(TASK INSTRUCTIONS):
Would you please copy the part of the material below that opens with the line containing "Task: Click the SMT rules category icon" and closes with the line containing "The image size is (1080, 780)."? Copy it exactly, and only it.

(AVAILABLE DATA):
+--
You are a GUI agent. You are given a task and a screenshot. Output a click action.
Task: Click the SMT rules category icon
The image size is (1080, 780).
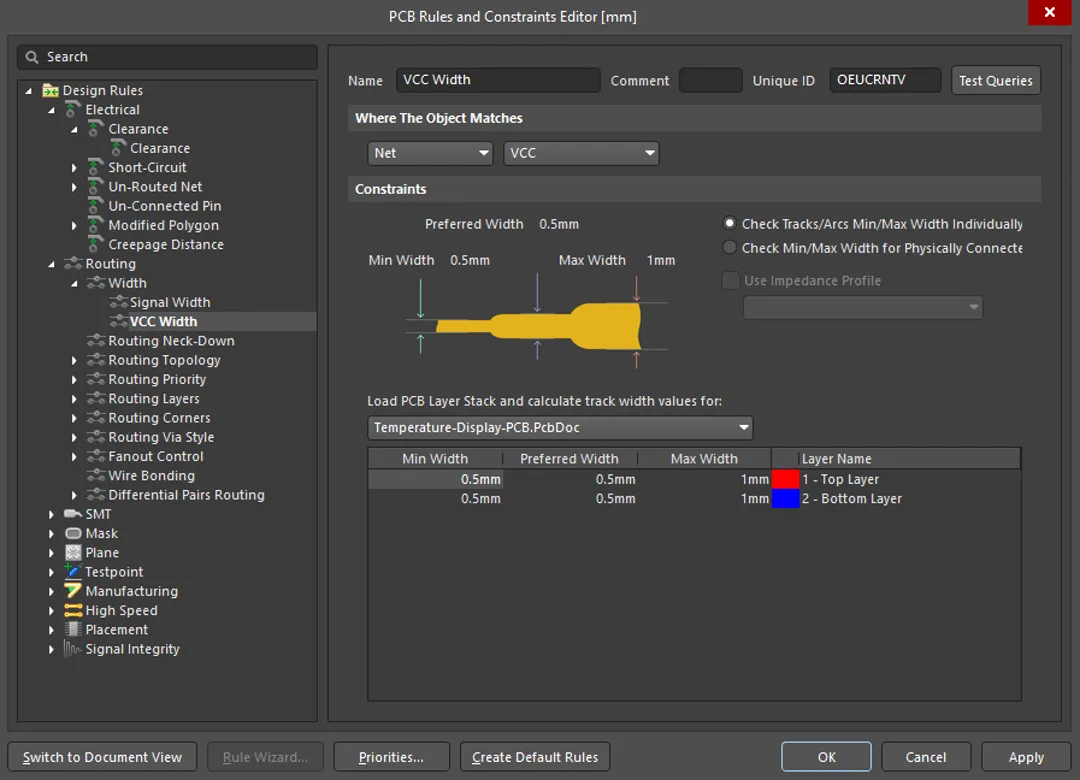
+--
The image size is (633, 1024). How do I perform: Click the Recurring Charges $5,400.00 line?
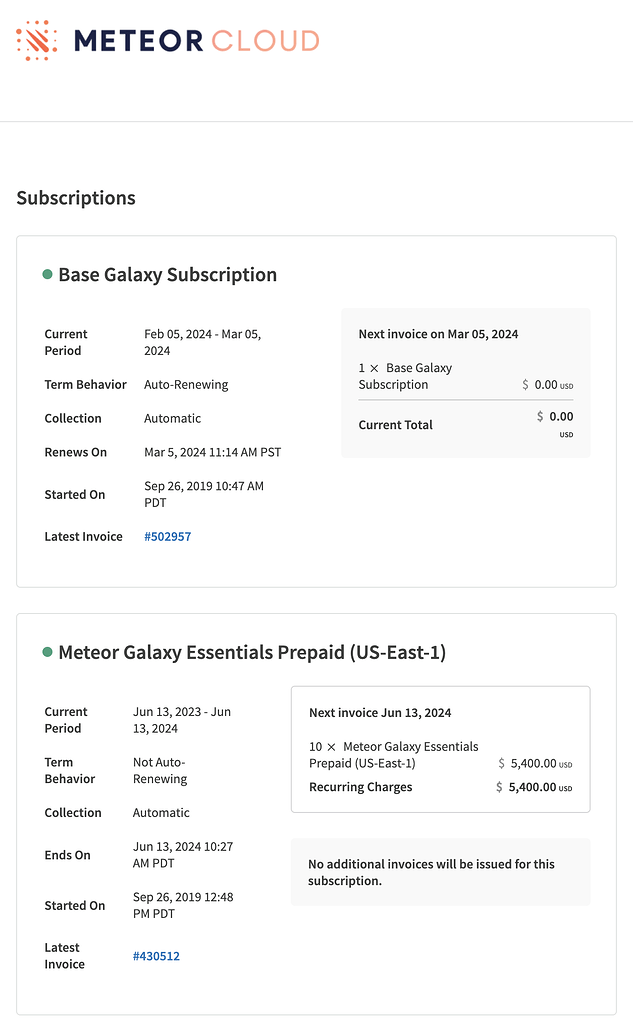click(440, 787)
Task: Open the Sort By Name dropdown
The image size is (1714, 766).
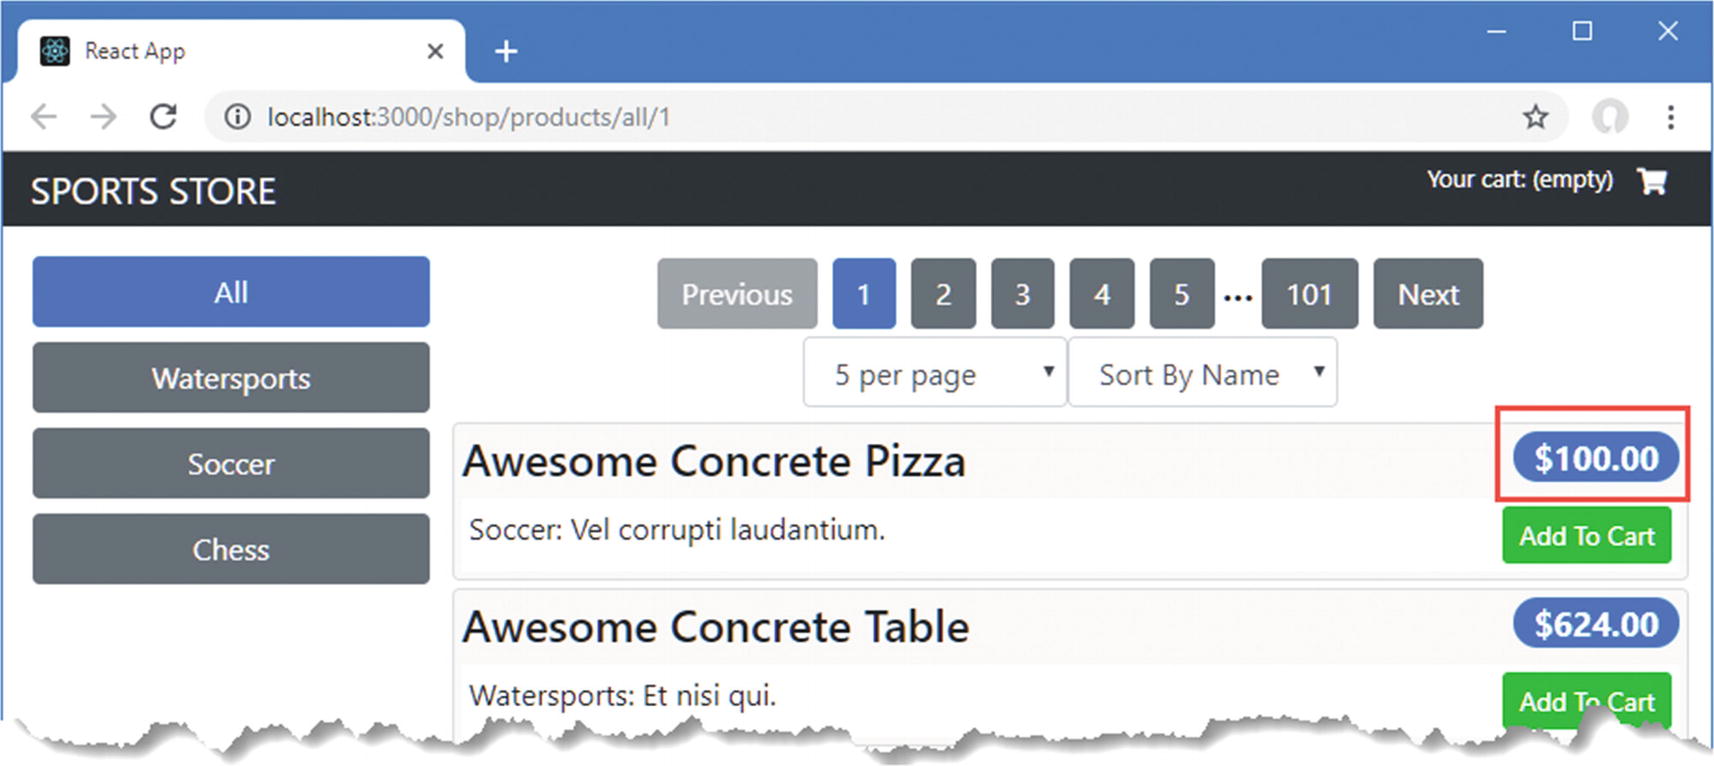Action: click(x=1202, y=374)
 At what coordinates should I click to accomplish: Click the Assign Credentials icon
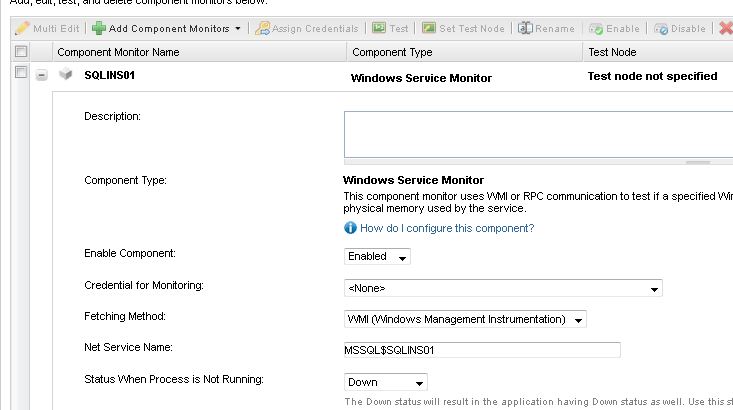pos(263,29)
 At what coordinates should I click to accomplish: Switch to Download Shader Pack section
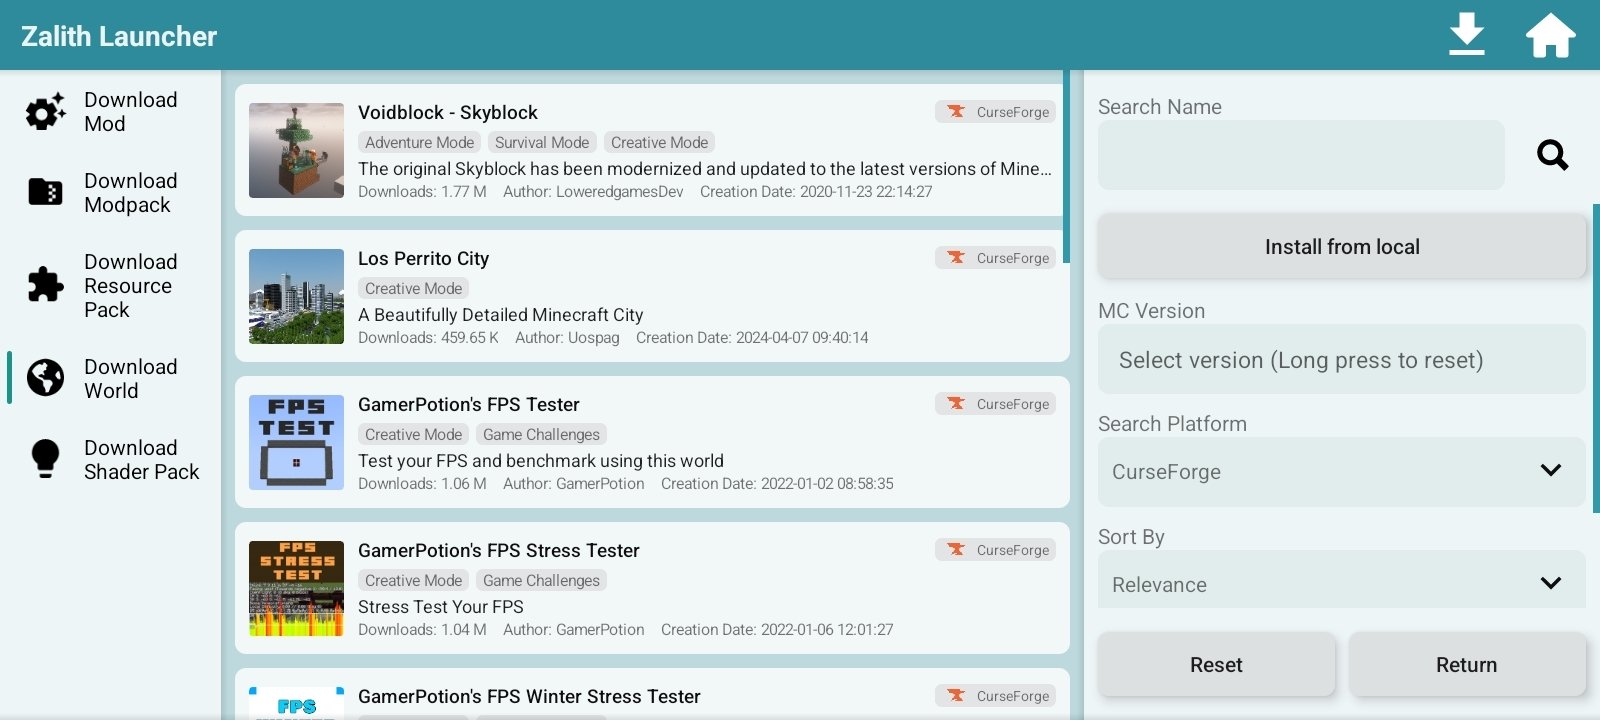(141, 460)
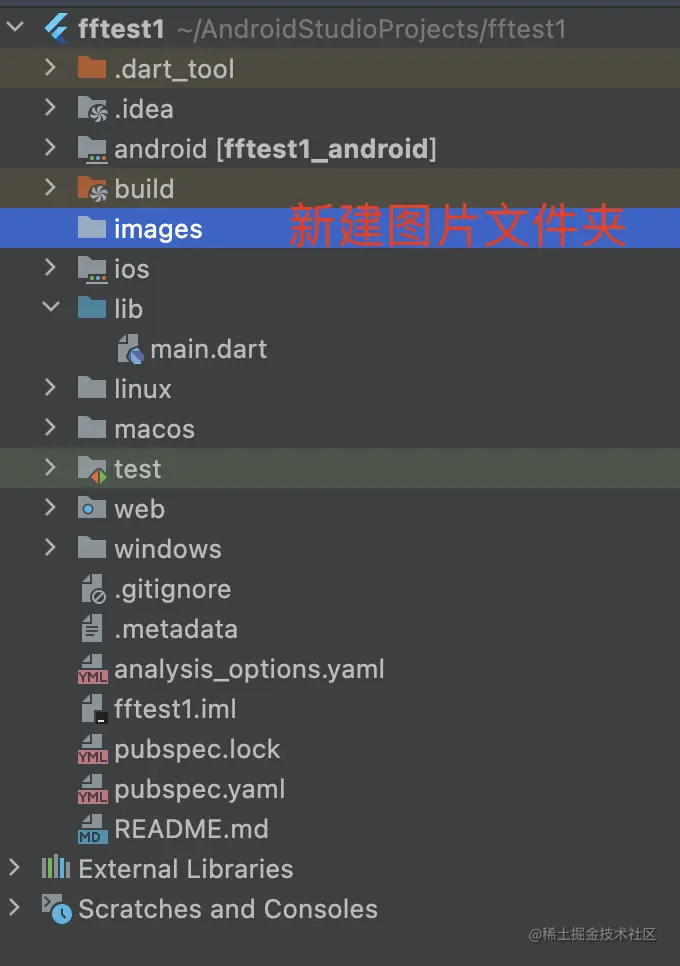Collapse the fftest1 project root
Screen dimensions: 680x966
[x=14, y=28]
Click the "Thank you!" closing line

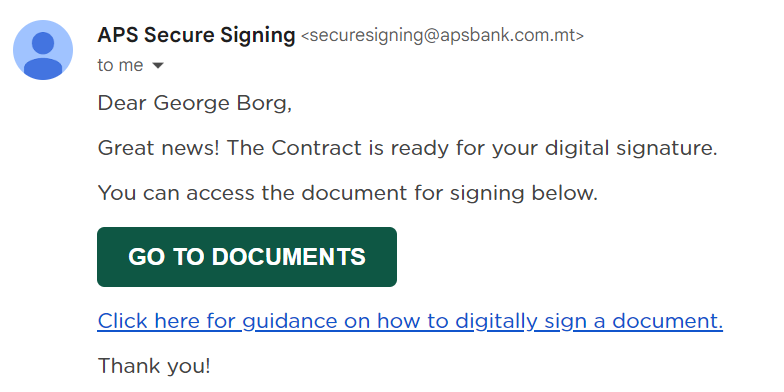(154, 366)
+--
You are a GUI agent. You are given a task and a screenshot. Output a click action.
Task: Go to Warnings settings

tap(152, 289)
+--
(ANSWER BOX):
Task: Click the SMT rules category icon
The image size is (1080, 780).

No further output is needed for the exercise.